Raise your hand if you feel like the child-

Oh, just me? Fine. But at least I'm not afraid to admit it. 

The lilacs are indeed beginning to open. We've got three whites and a purple out front and the mother of all loaded purples out back and I keep sticking my face in them and inhaling deeply. Ben and I go for strolls every twelve to twenty hours, light or dark to check progress. The rest of the neighbours have wisteria but I love the lilacs even though the rest of the year they don't look like much. If I could create some kind of ever-blooming version then that would truly be heaven, along with a little ice cream and moonlight. 

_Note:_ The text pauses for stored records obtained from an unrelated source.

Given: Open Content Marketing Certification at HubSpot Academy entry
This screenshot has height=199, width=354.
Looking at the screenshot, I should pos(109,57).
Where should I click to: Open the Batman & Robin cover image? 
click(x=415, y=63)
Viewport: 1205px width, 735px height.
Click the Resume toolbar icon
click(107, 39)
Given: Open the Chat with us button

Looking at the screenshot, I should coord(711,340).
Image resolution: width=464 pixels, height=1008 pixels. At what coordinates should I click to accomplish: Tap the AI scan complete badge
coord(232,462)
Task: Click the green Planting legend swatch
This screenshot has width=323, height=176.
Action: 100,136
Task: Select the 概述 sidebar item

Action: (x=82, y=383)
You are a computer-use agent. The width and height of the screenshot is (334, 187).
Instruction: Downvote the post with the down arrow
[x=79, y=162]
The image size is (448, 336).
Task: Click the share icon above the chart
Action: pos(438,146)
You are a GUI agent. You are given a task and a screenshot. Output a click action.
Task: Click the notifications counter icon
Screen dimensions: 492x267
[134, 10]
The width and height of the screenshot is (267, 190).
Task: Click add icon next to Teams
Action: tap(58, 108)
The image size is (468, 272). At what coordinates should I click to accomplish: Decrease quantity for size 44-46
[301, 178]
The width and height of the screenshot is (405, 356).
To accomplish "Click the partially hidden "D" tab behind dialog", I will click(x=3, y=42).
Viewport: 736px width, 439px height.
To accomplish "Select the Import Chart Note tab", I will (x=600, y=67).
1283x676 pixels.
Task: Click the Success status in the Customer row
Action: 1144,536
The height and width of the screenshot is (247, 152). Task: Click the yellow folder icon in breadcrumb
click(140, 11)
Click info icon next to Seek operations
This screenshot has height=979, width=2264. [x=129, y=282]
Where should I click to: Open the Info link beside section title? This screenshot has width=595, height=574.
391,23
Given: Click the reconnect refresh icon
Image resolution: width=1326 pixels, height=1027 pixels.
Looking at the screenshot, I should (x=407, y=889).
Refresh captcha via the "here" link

It is a flower moon tonight and its slated to be warm overnight. I planted sunflower seeds. Maybe hasty? Maybe right on time. We're going to swim after dark tonight to mark the change in seasons and I can breathe without checking myself finally. Things feel normal again and less emergent. Things feel good. It all smells like lilacs and it's my favourite time of spring. 

Spring is not my favourite time of year, though, in case you thought it changed but lilac season is so close it's almost tied for first.